* [Written problem]: Reproduce the material below verbatim, from the line containing "Screen dimensions: 1000x613" through the line containing "click(141, 114)", including both of those lines.

(Entries taken from a collection)
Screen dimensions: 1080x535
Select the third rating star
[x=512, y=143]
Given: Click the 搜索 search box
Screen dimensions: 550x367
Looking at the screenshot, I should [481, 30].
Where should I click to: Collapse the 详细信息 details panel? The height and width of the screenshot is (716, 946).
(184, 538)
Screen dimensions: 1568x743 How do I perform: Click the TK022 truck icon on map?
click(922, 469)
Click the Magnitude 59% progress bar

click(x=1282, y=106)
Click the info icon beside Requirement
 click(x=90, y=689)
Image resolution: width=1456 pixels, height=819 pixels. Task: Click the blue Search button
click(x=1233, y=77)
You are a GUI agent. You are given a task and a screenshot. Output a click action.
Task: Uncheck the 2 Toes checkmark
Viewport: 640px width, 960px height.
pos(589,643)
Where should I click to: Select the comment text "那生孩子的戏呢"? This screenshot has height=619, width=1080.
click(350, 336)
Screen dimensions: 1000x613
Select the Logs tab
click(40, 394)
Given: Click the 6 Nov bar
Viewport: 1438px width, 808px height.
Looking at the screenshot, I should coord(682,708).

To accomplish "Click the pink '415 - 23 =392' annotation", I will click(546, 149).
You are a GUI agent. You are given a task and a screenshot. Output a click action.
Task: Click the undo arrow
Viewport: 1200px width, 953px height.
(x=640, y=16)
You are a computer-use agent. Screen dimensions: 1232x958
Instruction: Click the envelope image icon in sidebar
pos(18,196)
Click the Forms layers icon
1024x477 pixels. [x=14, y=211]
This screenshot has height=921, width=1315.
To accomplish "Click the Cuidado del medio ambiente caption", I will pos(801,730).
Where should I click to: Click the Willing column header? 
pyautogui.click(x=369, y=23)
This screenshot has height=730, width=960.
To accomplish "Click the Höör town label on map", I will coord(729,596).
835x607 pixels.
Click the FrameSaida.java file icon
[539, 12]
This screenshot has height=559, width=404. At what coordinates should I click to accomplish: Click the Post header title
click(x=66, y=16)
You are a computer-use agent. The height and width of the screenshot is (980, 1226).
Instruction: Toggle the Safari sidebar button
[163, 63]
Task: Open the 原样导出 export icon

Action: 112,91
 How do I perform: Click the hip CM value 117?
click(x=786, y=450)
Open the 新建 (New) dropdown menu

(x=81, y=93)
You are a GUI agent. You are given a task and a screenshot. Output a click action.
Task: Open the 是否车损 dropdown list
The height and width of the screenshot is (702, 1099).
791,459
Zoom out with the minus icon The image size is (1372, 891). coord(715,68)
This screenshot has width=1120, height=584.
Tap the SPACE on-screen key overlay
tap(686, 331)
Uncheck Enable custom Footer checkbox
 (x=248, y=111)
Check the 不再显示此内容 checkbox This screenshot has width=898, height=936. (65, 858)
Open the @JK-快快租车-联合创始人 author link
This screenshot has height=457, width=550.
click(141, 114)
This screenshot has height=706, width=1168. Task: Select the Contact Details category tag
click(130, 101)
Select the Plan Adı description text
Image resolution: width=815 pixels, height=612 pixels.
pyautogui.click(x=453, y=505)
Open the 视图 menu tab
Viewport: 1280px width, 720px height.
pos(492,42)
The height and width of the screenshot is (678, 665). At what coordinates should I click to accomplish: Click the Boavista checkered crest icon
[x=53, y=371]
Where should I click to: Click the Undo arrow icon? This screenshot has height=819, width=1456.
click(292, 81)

* [Correct response]:
Screen dimensions: 1000x613
Select the Logs tab
click(40, 394)
Given: Click the 6 Nov bar
Viewport: 1438px width, 808px height.
Looking at the screenshot, I should coord(682,708).

To accomplish "Click the pink '415 - 23 =392' annotation", I will click(546, 149).
You are a GUI agent. You are given a task and a screenshot. Output a click action.
Task: Click the undo arrow
Viewport: 1200px width, 953px height.
(x=640, y=16)
You are a computer-use agent. Screen dimensions: 1232x958
Instruction: Click the envelope image icon in sidebar
pos(18,196)
Click the Forms layers icon
1024x477 pixels. [x=14, y=211]
This screenshot has height=921, width=1315.
To accomplish "Click the Cuidado del medio ambiente caption", I will pos(801,730).
Where should I click to: Click the Willing column header? 
pyautogui.click(x=369, y=23)
This screenshot has height=730, width=960.
To accomplish "Click the Höör town label on map", I will coord(729,596).
835x607 pixels.
Click the FrameSaida.java file icon
[539, 12]
This screenshot has height=559, width=404. At what coordinates should I click to accomplish: Click the Post header title
click(x=66, y=16)
You are a computer-use agent. The height and width of the screenshot is (980, 1226).
Instruction: Toggle the Safari sidebar button
[163, 63]
Task: Open the 原样导出 export icon

Action: 112,91
 How do I perform: Click the hip CM value 117?
click(x=786, y=450)
Open the 新建 (New) dropdown menu

(x=81, y=93)
You are a GUI agent. You are given a task and a screenshot. Output a click action.
Task: Open the 是否车损 dropdown list
The height and width of the screenshot is (702, 1099).
791,459
Zoom out with the minus icon The image size is (1372, 891). coord(715,68)
This screenshot has width=1120, height=584.
Tap the SPACE on-screen key overlay
tap(686, 331)
Uncheck Enable custom Footer checkbox
 (x=248, y=111)
Check the 不再显示此内容 checkbox This screenshot has width=898, height=936. (65, 858)
Open the @JK-快快租车-联合创始人 author link
This screenshot has height=457, width=550.
click(141, 114)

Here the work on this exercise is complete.